PAGE TEXT =>
Hi, this is Glenn Rawson. One of the most powerful ways to share history and heritage is by the telling of stories. We began sharing inspiring stories nearly 30 years ago.  Each of those stories is true and was intended to inspire and strengthen faith. Over the years, those stories have reached millions around the world. This podcast is for you to listen, learn and enjoy.

First Story: Hiding Under the Bed 00:34 

Just how powerful, how influential are movies, and television and videos and all that stuff in all their different forms? Well, I want to tell you a story. I don’t believe I ever told this story in my whole life. 

About two of my earliest childhood recollections. I mean, literally, this has to be this first one, my earliest recollection, as just a wee little boy, not much more than a toddler. 

What I remember was living in a house, with just a tiny little boy, before we moved to the ranch up at Lemhi there in Dubois, Idaho. And I wasn’t even four years old, couldn’t have been. And my folks would sit down at night and watch the television. There was a show on the old black and white grainy television that my parents used to watch. The show was dark, and creepy. With swamps and fog and monsters and screaming people and the eeriest music I’ve ever heard that show. Maybe it was the Twilight Zone. I don’t know. I’m not an expert on that thing. But all I know is that show when it came on, it terrified me.

Every time it would come on, I would run to the other side of the house as far away from the awful sounds as I could get, I would crawl under my parents bed and put my hand over my ears like that. I cannot describe to you how much that show terrified me.

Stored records
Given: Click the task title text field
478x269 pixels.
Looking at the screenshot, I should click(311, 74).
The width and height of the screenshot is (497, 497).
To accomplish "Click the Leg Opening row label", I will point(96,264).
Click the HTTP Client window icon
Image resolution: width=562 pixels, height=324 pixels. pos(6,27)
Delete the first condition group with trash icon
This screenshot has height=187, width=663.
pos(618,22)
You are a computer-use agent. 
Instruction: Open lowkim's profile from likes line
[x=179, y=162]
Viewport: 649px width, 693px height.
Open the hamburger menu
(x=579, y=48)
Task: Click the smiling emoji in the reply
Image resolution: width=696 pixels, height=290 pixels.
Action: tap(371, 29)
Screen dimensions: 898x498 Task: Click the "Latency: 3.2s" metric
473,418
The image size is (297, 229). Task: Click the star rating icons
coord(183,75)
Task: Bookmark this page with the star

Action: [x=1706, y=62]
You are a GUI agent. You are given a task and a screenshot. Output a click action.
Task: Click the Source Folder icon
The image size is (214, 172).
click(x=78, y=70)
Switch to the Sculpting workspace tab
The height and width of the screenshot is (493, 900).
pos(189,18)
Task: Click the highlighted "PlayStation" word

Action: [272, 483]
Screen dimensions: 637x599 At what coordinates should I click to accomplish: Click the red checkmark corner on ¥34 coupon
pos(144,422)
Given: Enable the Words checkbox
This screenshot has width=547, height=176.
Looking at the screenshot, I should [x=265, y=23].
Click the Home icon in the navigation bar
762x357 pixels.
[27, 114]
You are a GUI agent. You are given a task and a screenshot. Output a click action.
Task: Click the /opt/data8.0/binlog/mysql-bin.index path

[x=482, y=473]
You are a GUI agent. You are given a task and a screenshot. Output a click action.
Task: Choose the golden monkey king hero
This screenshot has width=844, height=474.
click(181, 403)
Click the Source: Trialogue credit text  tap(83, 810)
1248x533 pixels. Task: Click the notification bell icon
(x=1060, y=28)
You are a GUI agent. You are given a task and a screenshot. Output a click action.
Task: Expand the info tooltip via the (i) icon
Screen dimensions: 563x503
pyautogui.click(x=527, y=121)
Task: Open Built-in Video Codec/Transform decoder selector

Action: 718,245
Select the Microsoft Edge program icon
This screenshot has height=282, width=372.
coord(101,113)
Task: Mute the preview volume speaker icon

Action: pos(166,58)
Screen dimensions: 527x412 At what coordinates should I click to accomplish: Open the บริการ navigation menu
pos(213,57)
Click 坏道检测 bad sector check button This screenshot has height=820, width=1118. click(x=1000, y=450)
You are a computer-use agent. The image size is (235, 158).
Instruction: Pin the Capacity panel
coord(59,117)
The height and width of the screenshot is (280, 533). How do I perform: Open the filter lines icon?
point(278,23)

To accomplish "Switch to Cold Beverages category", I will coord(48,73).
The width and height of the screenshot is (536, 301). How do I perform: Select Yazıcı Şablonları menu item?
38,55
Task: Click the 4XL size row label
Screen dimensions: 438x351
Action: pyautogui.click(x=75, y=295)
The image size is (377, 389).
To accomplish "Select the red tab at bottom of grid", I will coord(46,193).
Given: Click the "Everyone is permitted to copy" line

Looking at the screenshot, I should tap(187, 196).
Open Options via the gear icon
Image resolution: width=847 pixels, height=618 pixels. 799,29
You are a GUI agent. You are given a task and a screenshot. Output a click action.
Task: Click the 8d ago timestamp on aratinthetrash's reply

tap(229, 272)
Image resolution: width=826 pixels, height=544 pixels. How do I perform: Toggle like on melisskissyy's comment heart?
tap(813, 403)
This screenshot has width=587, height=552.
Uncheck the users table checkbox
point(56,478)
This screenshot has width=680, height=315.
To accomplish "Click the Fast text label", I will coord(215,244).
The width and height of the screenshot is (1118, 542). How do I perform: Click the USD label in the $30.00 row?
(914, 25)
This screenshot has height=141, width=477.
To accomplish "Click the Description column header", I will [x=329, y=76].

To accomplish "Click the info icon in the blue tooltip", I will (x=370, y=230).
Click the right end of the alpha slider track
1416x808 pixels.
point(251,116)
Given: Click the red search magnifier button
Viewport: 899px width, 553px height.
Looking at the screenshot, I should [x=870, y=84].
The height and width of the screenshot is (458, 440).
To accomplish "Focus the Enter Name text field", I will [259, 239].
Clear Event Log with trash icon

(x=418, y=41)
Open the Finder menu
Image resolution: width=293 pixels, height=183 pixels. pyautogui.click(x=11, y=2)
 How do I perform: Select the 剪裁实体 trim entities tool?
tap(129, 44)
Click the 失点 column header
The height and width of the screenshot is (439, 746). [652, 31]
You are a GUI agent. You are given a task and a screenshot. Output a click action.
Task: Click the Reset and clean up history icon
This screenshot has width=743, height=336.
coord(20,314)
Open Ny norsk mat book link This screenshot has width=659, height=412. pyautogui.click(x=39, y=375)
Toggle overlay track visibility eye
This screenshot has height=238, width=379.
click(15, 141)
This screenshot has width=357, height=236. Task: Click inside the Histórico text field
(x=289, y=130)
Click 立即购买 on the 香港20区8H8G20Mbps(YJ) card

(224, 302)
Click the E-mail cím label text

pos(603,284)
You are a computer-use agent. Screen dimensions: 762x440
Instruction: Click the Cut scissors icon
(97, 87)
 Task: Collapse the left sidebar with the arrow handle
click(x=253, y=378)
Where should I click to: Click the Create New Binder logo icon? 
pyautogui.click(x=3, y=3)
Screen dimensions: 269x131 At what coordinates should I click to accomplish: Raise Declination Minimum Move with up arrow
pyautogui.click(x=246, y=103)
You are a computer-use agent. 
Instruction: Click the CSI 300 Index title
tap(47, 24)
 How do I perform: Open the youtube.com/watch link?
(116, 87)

EXERCISES =>
a - In the story about hiding under the bed, where did the narrator go whenever the frightening television show came on?
b - Resume the hiding-under-the-bed story from where it stops.

RESULTS OF THE TASKS =>
a - He ran to the far side of the house and crawled under his parents' bed with his hands over his ears.

b -
Now, by today’s cinematic standards, I’m sure that show was as lame as a three-legged pup, and it was pretty amateurish. But in my little boy’s heart, those images, and those events being depicted on screen and those monsters were real. And I was next on the monsters menu, they’re going to drag me in the swamp and eat me.

That was my memory. No, not too many years later, couldn’t have been too much later. My mother was one day watching a daytime soap opera. I don’t remember which one it might have been General Hospital or something like that. Well, I sat there watching this thing.

And I saw on the television, two adults, a man and a woman get into some kind of an argument or some kind of difficult discussion. I don’t remember what the topic was. The man stood up and turned to walk away. And the woman suddenly grabbed a pair of scissors and stabbed the man in the back. I had never seen such a thing. The scene and the music were vivid. It was terrible. I was so scared. I was so scarred. I knew nothing about award-winning performances. I couldn’t have cared a hill of beans about that stuff.

All I understood is that I watched that man get murdered before my very eyes. It was real. And it was terrifying to me. And here I am 60 years later, and I can still see it. Not sure what to make of that. 

The Lord said, “The light of the body is the eye.” Those shows filled me with darkness and terror so acute that I can still see it and I can still feel it. 

The temple is the holiest place on earth, the holiest edifice on Earth. We are to be the temple or edifice of the Holy Ghost. The word edify comes from the same root as edifice meaning “to build or raise up.”

Are we, you, me? Are we being built up by what we watch? Or demolished? How far into eternity do you think (we, you and I) are going to have to go to forget all of the inappropriate shows and images we have watched. You know this, just because something is entertaining, does not mean it is edifying.

Perhaps we would do better if our standard was edification, rather than entertainment.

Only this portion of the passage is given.